:: Material for this exercise
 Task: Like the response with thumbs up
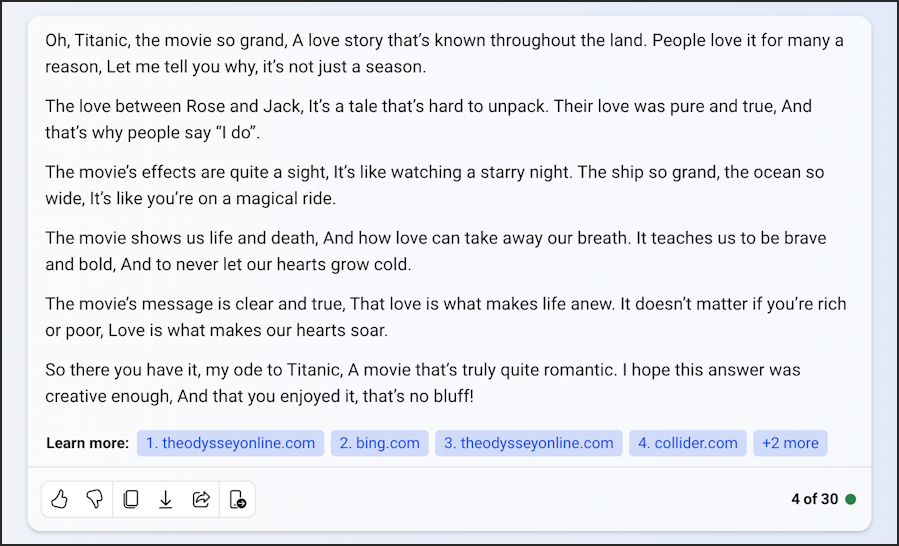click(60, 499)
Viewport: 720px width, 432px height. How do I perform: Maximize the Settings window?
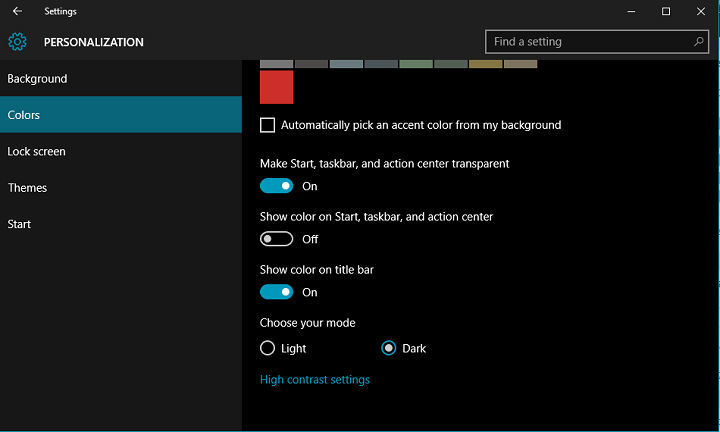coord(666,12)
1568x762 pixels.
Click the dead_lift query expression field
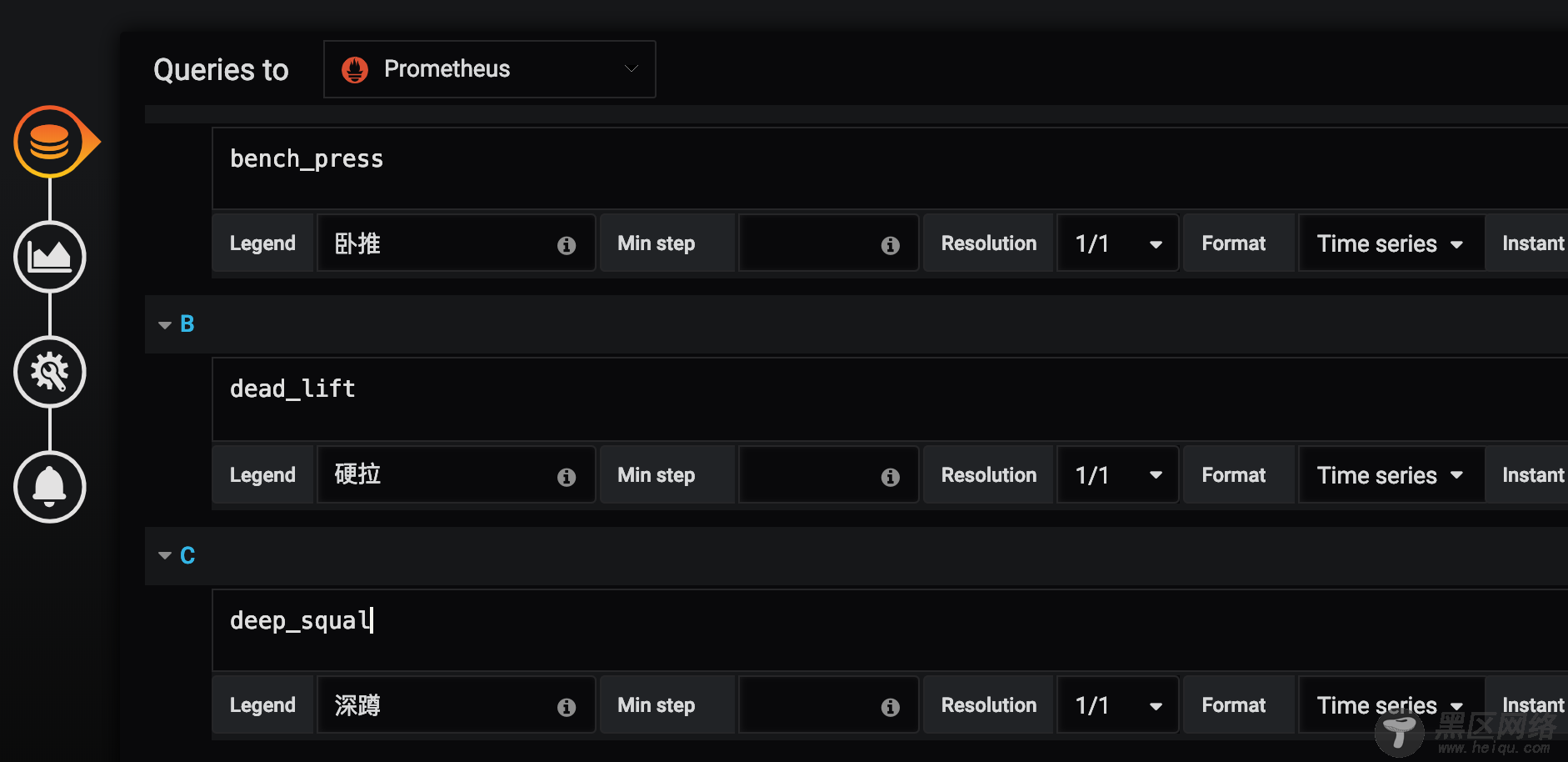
::::
Give back all of the data exactly, but not the pictures.

 Task: Like the response with thumbs up
click(60, 499)
Viewport: 720px width, 432px height. How do I perform: Maximize the Settings window?
coord(666,12)
1568x762 pixels.
Click the dead_lift query expression field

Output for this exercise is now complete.